Dreams, I've discovered, are a powerful thing. I rarely remember mine and have never taken much notice; even the ones that cause me to wake up laughing hysterically or crying in the same manner. But some people take more stock in them. My last love was a premonitional dreamer. He didn’t tell me about this odd phenomenon until I recounted a dream to him (one that I actually remembered which is why I was detailing it to him) and he immediately took notice and asked me all sorts of questions. He took such an interest because the dream was, in fact, predicting an life event for him, something he understood immediately and which bizarrely came true several days later. So I was premonitionally dreaming for him.
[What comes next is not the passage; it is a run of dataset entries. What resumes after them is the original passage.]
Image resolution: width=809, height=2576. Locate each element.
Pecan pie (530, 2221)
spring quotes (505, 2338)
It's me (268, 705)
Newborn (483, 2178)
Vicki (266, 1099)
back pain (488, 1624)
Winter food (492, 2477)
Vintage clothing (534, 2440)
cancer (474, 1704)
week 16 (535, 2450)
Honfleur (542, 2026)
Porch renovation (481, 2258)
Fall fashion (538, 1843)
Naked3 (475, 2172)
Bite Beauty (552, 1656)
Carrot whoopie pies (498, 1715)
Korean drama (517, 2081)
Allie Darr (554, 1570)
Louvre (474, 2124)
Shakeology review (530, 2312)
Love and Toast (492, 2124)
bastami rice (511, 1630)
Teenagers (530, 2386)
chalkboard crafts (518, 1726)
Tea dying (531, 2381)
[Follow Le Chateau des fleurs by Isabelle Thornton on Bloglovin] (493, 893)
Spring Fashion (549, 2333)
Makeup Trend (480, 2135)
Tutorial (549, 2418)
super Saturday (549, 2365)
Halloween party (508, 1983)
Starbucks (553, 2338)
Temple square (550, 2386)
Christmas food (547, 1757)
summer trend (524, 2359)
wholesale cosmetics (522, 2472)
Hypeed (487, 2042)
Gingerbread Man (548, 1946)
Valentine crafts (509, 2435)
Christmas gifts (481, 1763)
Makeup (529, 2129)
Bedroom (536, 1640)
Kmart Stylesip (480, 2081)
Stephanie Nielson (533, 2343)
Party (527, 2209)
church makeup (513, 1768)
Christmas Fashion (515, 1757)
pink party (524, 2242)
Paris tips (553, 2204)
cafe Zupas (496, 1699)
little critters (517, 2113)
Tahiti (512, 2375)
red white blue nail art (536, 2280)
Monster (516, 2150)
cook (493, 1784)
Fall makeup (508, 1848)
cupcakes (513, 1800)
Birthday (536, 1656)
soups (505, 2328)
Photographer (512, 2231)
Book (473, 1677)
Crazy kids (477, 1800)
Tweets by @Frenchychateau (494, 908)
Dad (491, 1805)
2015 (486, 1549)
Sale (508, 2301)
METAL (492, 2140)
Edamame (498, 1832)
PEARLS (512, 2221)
Other times, I would describe conversations that I’d had with him in my dreams and he had had the same conversation with me in his sleep. We were conversing in our sleep which actually worked out pretty well since we both had a tough time with the other’s language during waking hours! And once I had a dream that alerted me that a dear friend of mine was in grave trouble. He had almost exactly the same dream on the same night. Problem is, I interpreted it correctly; he misinterpreted it and broke up with me. Again. But this whole experience made me think that perhaps I should be a little more alert when it comes to my dreams.
I do seem to remember reoccurring dreams. When I was younger, the dream had to do with a giant wolf dressed in green clothing who chased me up and down the steps of a Cathedral. In college and still, I have the dream all students seem to have. The one where it’s exam time and you’ve never even attended the class, or a version thereof. And I often have dreams about a writhing pit of snakes. I know, I sound like a whack job!
Since my time in London, I’ve had this dream about the bridge. I’m always looking at it from above and to the right. It’s not situated in its proper place but it’s most definitely in London. I can’t seem to figure out what the rest of is about except that it involves some sort of regret. Something I didn’t do, something I missed, something undone.
My mom’s advice to me was always do what you want, take chances, but don’t do something that you think you’ll regret. It’s probably more sage advice than that which I gave my boys : always have a valid passport and use two forms of birth control. I hope my boys are better at following my advice than I was with my mom’s because I’ve done plenty of things I regret. Nothing serious, but hey... how am I supposed to know I’m going to regret it until it’s already been done? (Geez! Now that I think about it, what kind of advice is that?) And I’ve not done many things and regretted that as well.
So when my friend said to me, on my last day in London, “don’t you want to visit the bridge and find your regret?”, I was all for it. After my experiences with “the dreamer” perhaps something magic would happen.
As Amy and I approached the bridge it felt almost surreal, seeing it again 'in the flesh' after visiting it so often in my dreams. We traversed its expanse... slowly...waiting for my regret to jump out at me, on the alert, slowing down at the finish in case we were going too fast for the regret to catch up with us. It didn’t. NOTHING happened. Nothing. We ate lunch on the other side and then took one more swipe at it for good measure. Still nothing.
Not much of a story is it? A big build up with an ending that fizzles out. Good thing nobody is paying me for my stories. So I just can’t figure this out. Perhaps my regret was just never having actually walked over the bridge. Perhaps it was that I feel I didn’t take enough advantage of my first excursion abroad, spending more time learning the inside of the neighborhood pubs than taking in the sights. Maybe the dream comes when I’ve felt I’ve not properly grabbed hold of a moment or an opportunity. Perchance, in another life, I was imprisoned in the Tower of London (which would be exactly the view that I have in the dream) and I'm regretting ever having gotten mixed up with that damned Henry!
There's a chance the dream will never come again, now that I've revisited the bridge, and I'll never know what it was all about. Or maybe when I have it again, I'll now know exactly what it was telling me. Or maybe it was just a dumb dream with no meaning or message whatsoever. In which case, I'm sorry about the long-winded explanation.. of nothing!
Still, I'm hoping for clarification. Eventually. It would make a much better story.